Modern & Contemporary Art

The Constructivist Motif in Western Art

NEW YORK, NY -- Abstraction in art has existed since people first applied pigments to supports from cave walls to animal hides, and geometric patterning carried symbolic weight in Islamic art and in the bark paintings of Haute-Zaire long before the Symbolist movement. A number of highlights from Doyle's sales of Impressionist & Modern Art and Post-War & Contemporary Art on May 14, 2019 offer an instructive narrative of the development of these same concepts in 20th century Western art.

In 1910, as Igor Stravinsky was completing his score for The Firebird, Wassily Kandinsky made his earliest non-objective abstract works.  Soon to follow Kandinsky, Kasimir Malevich would found Suprematism, and Natalia Goncharova would venture into creating abstract works and pioneer the Rayonist movement with her life partner, Mikhail Larionov. Europe soon would fall victim to the horrors of World War I, creating hardship and further spawning creative thought on topics of politics, and social change.

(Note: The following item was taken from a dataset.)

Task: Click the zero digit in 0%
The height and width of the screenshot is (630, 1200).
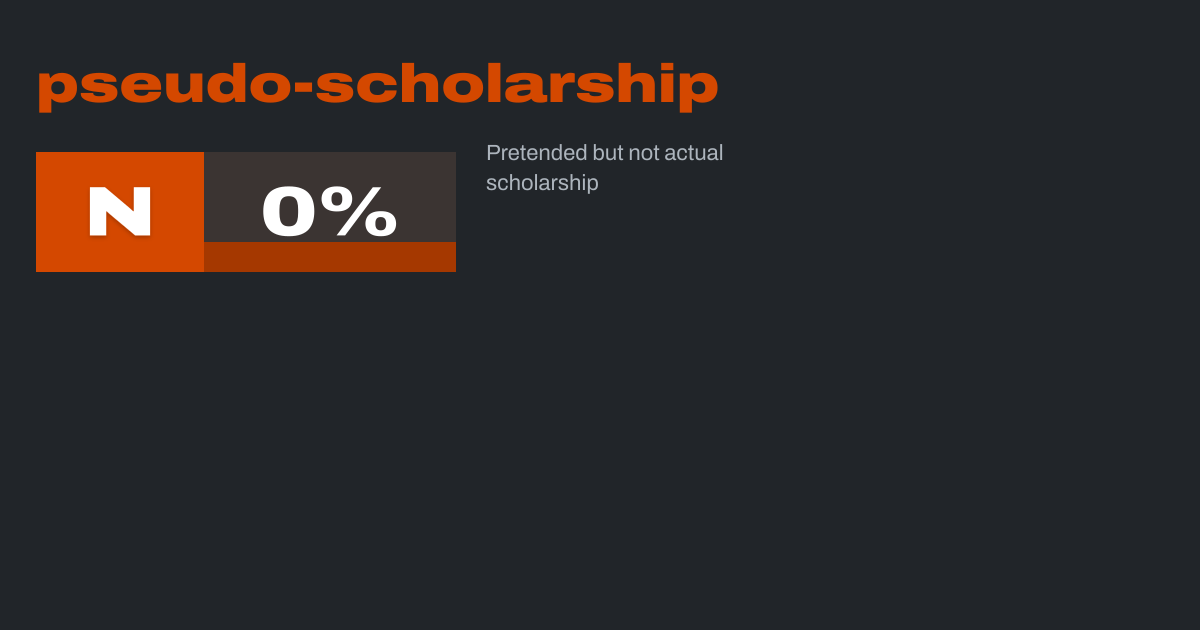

The artists of the time expressed their desires for change through their work. They wrote manifestos, which were followed by passionate discourse. In Italy, Julius Evola, along with the Futurists created works expressing Nationalistic strength and independence. Much like Jacques-Louis David a century before, these artist’s beliefs contributed to shaping forces that would bring suffering and retribution, both internally and from outside. Pablo Picasso and Georges Braque were then creating their earliest Analytical Cubist paintings in Paris. Fernand Leger would absorb Cubist concepts and develop his own unique language. In Tete de Femme (lot 1054), we see Leger fully developed in his mature style arising from Cubism, as well as his use of a patchwork of colors breaking up the picture plane, drawn from Synthetic Cubism and the Dada movement.

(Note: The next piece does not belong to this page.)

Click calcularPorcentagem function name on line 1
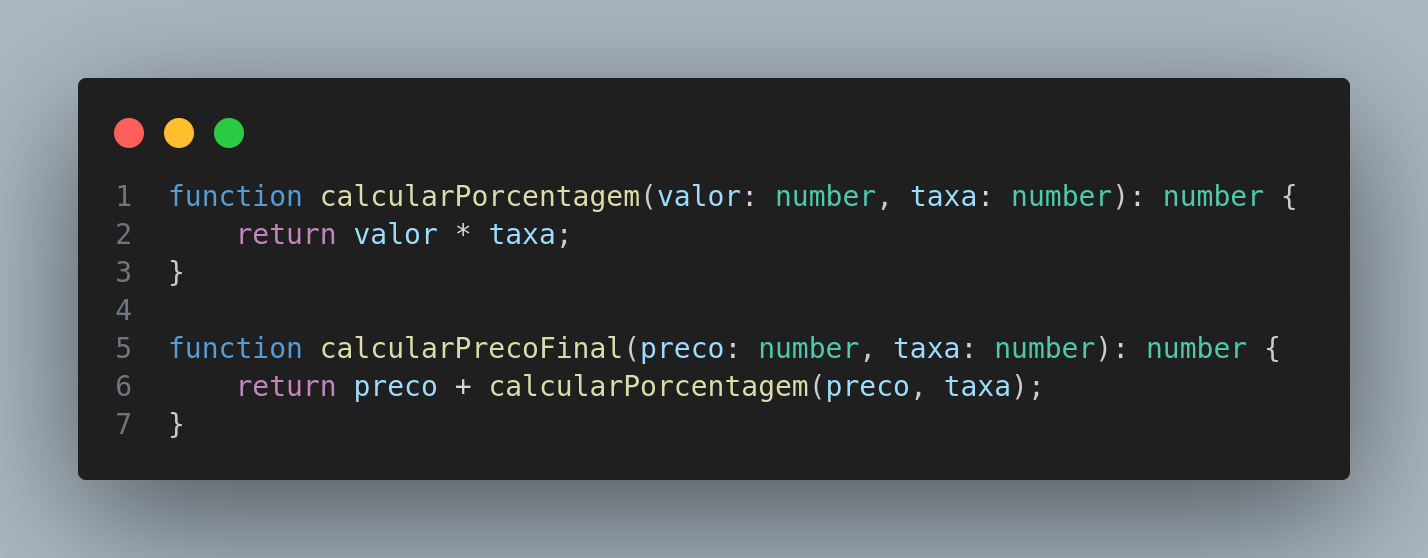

After World War I, Europe went through a time of rebuilding. Along with the economic and emotional hardship left behind by the war there was also a birth of new hope for better times. Under the Weimar Republic in Germany, great minds gathered in Berlin and exchanged ideas. The Jazz era had begun, and youthful minds wanted a better Europe than what their parents had left to them. The Bauhaus School in Weimer opened its doors in 1919. Under the directorship of Walter Gropius, an architect who had served in the war, a team of avant-garde teachers were assembled. They conceived a world where all aspects of society would be designed by artists whose goal was a perfect marriage of form and function. Though not a student of the Bauhaus, Adolf Fleischmann would be influenced by the teachings of the Bauhaus and develop his own non-objective abstractions such as Untitled, 1963 (lot 2002).

As the Nazi party aggressively seized control of Germany and brutalized its own people and those in neighboring countries, the Bauhaus would close and great intellectuals of all disciplines would flee, first to Paris and eventually to the United States. The Baroness Hilla von Rebay would relocate to New York and seek out Solomon R. Guggenheim to be both patron and founder of a museum for Non-Objective Abstract Art. Rebay, as Director of the Museum of Non-Objective Art, and Alfred H. Barr, Jr. heralding in the new Museum of Modern Art, New York soon became a place of interest for Europe’s great modernists. But modernist American artists still struggled for acceptance, and especially hoped for  inclusion by Barr and MoMA. 

As Nazi Germany fell, and the United Nations gave the world hope for continued peace in Europe, young American artists, some benefiting from the GI Bill, would enter a time of celebration. Artists such as Franz Kline would eventually gain recognition and develop a unique American modernist style born out of Surrealism and an expressionist manner of painting, for which the terms of Action Painting and Abstract Expressionism were coined. This energetic style would in turn influence another generation of artists in Europe, such as Jean-Paul Riopelle, Zao Wou Ki, and Hans Hartung. P1960-48 (lot 2032), created by Hartung in 1960 is a prime example of the artist’s energetic drawing style, building a composition of multiple lines harmonically woven together.

Just as the European artists found their response to Abstract Expressionism, so too American West Coast artists found their own voice in the dialogue. Richard Diebenkorn worked in Abstract Expressionism, then expressive figurative motifs before developing a style of abstracted landscapes called The Ocean park series. Though short lived, the Ocean Park works by Diebenkorn are among his most celebrated works, for which Untitled, 1975 (lot 2033) is a great example.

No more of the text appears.